EXERCISE BRIEF: From the passage on qualified improvement property that follows, list every filing the revenue procedure allows certain taxpayers to use to change the depreciation of that property.

*** SELECTED PASSAGE ***

As a result of changes made by the Coronavirus Aid, Relief, and Economic Security Act which allow qualified improvement property to be classified as 15-year property and eligible for bonus depreciation deduction, the IRS issued a revenue procedure which provides guidelines on how to take advantage of these changes. Specifically, the revenue procedure permits certain taxpayers to file an amended return, administrative adjustment request under Code Sec. 6227, or a Form 3115, Application for Change in Accounting Method, to change the depreciation of qualified improvement property placed in service after December 31, 2017, for their 2018, 2019, or 2020 tax year. Rev. Proc. 2020-25.

Background

The Tax Cuts and Jobs Act of 2017 (TCJA) amended Code Sec. 168(b)(3) to provide that qualified improvement property, as described in Code Sec. 168(e)(6), is depreciated by using the straight-line method of depreciation for purposes of the general depreciation system under Code Sec. 168(a) (GDS). TCJA also added Code Sec. 168(e)(6), which provides the definition of qualified improvement property. Code Sec. 168(k)(2)(A)(i)(IV) and Code Sec. 168(k)(3), which prior to TCJA had provided that qualified improvement property was a separate class of property eligible for the additional first year depreciation deduction (i.e., bonus depreciation), were repealed by TCJA. Because the amendments made by TCJA also did not specify a class of property under Code Sec. 168(e) for qualified improvement property placed in service after December 31, 2017, such property was classified as nonresidential real property under Code Sec. 168(e)(2)(B) and, consequently, not eligible for the bonus depreciation deduction under Code Sec. 168(k).

*** End of SELECTED PASSAGE ***
*** SUPPLIED RECORDS ***

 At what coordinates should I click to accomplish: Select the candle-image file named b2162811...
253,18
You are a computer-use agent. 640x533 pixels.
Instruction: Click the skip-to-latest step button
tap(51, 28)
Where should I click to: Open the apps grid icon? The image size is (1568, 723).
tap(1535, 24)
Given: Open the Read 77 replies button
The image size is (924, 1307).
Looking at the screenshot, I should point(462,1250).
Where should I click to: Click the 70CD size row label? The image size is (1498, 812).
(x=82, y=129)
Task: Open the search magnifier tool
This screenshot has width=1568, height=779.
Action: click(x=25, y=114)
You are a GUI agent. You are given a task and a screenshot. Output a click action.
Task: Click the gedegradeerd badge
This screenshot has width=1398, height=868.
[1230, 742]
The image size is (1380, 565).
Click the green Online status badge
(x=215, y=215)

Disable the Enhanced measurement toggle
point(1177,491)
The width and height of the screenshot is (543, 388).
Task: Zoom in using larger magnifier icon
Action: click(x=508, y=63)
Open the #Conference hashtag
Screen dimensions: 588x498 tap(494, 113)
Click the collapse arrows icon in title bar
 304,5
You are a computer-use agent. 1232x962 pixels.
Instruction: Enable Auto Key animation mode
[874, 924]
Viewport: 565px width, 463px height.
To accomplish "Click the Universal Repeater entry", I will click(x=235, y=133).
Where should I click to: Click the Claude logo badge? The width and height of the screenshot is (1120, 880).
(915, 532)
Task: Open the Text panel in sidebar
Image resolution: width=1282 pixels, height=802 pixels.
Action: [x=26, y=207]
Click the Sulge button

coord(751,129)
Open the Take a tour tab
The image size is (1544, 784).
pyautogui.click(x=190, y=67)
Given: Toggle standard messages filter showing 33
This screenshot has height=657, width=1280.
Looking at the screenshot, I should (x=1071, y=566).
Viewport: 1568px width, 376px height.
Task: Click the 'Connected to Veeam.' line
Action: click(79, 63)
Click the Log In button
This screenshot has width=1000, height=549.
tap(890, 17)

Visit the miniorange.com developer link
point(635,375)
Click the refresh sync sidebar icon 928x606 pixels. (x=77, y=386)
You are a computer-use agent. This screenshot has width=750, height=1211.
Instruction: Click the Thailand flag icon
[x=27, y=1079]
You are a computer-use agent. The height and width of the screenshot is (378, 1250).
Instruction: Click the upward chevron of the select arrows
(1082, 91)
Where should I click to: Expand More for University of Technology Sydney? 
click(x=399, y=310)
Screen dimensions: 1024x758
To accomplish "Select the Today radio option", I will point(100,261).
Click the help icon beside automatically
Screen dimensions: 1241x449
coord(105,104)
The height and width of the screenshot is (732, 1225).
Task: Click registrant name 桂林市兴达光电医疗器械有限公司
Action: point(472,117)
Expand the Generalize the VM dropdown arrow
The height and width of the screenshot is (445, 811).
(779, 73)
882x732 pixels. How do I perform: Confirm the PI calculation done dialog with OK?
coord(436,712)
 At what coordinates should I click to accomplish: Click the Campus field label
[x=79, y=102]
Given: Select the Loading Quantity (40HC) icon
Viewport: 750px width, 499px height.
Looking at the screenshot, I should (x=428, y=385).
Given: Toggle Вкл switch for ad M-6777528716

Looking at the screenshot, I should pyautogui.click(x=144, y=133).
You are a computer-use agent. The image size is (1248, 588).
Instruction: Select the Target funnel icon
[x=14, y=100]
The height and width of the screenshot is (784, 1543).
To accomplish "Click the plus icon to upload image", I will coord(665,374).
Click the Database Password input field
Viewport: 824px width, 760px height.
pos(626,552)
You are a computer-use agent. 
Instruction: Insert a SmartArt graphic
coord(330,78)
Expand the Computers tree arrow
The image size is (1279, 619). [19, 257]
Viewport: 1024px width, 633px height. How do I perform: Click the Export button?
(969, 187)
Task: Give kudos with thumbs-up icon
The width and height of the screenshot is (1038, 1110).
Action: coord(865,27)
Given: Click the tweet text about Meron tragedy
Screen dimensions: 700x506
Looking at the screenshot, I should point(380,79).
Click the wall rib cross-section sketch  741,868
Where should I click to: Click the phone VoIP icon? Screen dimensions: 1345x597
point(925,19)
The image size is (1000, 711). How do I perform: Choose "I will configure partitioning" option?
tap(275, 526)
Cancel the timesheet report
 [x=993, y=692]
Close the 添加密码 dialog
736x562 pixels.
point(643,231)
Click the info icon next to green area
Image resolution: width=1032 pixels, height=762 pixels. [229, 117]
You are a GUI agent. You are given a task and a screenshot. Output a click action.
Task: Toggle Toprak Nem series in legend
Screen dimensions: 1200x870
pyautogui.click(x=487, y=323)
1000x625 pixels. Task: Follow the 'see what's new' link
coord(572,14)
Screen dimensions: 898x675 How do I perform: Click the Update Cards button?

*** End of SUPPLIED RECORDS ***

TASK SOLUTION:
- An amended return
- An administrative adjustment request under Code Sec. 6227
- A Form 3115, Application for Change in Accounting Method